Miller Genuine Draft and the black hole of space advertising

By Jeff Beer

May 15, 2021

This week Miller Genuine Draft aimed to be the latest brand to launch a seltzer. Just not the brand extension product you can buy at a store. No, Miller was going to launch a seltzer into space.

The brand had spent the preceding days hyping its stunt of launching a hard seltzer—beer’s latest trendy rival—as a gesture of hostility toward yet another tasteless carbonated beverage in a can. Miller has seen the proliferation of hard seltzer, like so many boozy bunny rabbits, increasingly take shelf space and cultural real estate from the original suds. Perhaps the bulk of its disdain is saved for beer brands that have jumped on the clear bevvie bandwagon such as Michelob Ultra, Bud Light, Corona, and Pabst Blue Ribbon.

This was going to be the “beer’s beer” brand’s own little “Stratos” moment. A live broadcast across social media of an elaborately expensive and ultimately pointless stunt.

“We brew beer, it’s what we do, it’s what we love,” says the spokesman. “But then so many other brands started hopping on that bandwagon, then all of a sudden there came this overwhelming expectation for us to do the same.”

It wouldn’t have to look far for that expectation. Miller parent company Molson Coors has been more than happy to jump on the trend, with hard seltzers such as Vizzy and Coors Seltzer. Sofia Colucci, VP of the Miller Family of Brands, told AdAge, “This program is really meant to reinforce the role of one of our key brand portfolios—the Miller Family—and that we’re a beer’s beer. The only seltzer launch we’re planning is this launch into oblivion, so yes, Miller will remain dedicated to beer and beer only.”

When it finally came time to follow through on this elaborate gimmick, though, the brand blinked. There was no real launch. The rocket exploded before taking off. All fizz, no buzz. Turns out, at 4 p.m. ET on May 13, what Miller Genuine Draft actually did was simply press play on what amounted to an eight-minute spoof of these commercial events, ostensibly doubling up on irony. It first spoofed brands that launch things into space with the prospect of launching somebody else’s product into space, then turned it into a pretty standard—if excruciatingly long—beer commercial.

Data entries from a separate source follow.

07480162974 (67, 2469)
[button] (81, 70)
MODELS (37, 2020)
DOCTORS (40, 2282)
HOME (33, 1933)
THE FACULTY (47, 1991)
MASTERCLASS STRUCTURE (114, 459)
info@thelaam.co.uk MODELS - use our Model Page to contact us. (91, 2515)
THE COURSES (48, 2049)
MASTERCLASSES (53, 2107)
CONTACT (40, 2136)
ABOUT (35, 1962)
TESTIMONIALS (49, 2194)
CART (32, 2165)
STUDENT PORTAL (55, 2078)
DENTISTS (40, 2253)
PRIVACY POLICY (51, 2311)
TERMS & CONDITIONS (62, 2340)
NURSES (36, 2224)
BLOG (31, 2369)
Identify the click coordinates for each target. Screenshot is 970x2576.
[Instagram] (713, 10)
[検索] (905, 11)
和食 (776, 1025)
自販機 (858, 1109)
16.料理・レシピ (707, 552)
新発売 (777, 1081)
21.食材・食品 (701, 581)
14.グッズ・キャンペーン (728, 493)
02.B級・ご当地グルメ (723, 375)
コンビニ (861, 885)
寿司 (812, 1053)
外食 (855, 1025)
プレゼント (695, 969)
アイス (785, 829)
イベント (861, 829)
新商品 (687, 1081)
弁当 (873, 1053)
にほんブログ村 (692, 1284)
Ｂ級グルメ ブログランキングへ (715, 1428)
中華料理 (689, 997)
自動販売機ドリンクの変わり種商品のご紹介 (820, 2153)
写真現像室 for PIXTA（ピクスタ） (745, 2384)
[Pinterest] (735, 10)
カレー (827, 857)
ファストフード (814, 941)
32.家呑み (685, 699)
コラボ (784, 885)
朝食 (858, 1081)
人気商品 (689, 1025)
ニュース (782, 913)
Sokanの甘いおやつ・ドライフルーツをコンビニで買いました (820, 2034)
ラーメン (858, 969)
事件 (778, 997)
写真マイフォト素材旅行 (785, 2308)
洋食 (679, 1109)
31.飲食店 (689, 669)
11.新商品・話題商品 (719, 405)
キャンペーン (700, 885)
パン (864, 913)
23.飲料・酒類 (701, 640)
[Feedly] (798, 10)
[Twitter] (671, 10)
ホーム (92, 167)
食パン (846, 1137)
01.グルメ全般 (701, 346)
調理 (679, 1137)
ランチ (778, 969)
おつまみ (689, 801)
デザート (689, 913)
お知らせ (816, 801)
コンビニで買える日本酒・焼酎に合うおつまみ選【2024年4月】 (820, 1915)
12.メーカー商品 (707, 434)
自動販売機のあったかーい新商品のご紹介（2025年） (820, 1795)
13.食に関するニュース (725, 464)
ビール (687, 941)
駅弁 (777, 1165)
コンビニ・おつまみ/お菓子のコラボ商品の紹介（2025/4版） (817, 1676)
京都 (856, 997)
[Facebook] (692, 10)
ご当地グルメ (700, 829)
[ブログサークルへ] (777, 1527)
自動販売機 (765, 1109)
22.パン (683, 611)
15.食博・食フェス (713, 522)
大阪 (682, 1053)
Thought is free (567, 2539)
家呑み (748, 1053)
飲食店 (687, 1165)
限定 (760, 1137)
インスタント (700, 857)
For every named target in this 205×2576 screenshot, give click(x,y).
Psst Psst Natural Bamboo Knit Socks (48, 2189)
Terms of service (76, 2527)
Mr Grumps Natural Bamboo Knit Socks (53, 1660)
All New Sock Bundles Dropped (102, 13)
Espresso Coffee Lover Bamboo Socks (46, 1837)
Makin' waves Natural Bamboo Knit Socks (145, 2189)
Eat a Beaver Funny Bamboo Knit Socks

We’ve come a long way from the common sense of Miller High Life Delivery Guy.

What marketers want to believe is that each new space-related stunt is their own giant leap for brand-kind, whereas in practice too often it’s simply the final frontier for a lack of any other decent ideas. If you can’t think of anything to say about your brand, threaten to launch it into space. People just can’t help being interested in a company paying millions to take all the science, research, and technology that has been harnessed in order for us, as a human race, to expand beyond our pale blue dot and into the great beyond of the cosmos . . . and use it to sell us junk food.

Back in 1984, NASA put both a Coke and a Pepsi can on the space shuttle as an experiment. In 1996, Coke had a custom-made soda dispenser on the shuttle Endeavor, while Pepsi reportedly paid the Russian space agency $5 million to have a cosmonaut hold a replica can during a space walk. Pizza Hut paid about $1 million in 1999 to have its logo slapped on the side of a Russian Proton rocket launched to the International Space Station. In 2017, KFC sent a Chicken Zinger sandwich to the stratosphere.

The next year, it was Elon Musk’s turn, launching a Tesla Roadster into orbit driven by a mannequin named Starman. Of course, this one was a twofer, acting as a clever brand play for both Tesla and SpaceX.

Humankind’s obsession with space is complex. It’s not just about science—it’s also spiritual. Are we alone? What is our purpose? What would a chicken sandwich look like in orbit?

Miller Genuine Draft is toying with this idea, while also becoming a part of the brands-in-space industrial complex itself. Much more of this, and it won’t be long before the space gimmick is no longer full of commercial wonder, if it hasn’t been completely deflated beyond a brief smirk of interest on social already.

In 1967, the world agreed that space should not be militarized. Time to extend that treaty to the Cola Wars, the beer-seltzer conflict, and every other ad fight.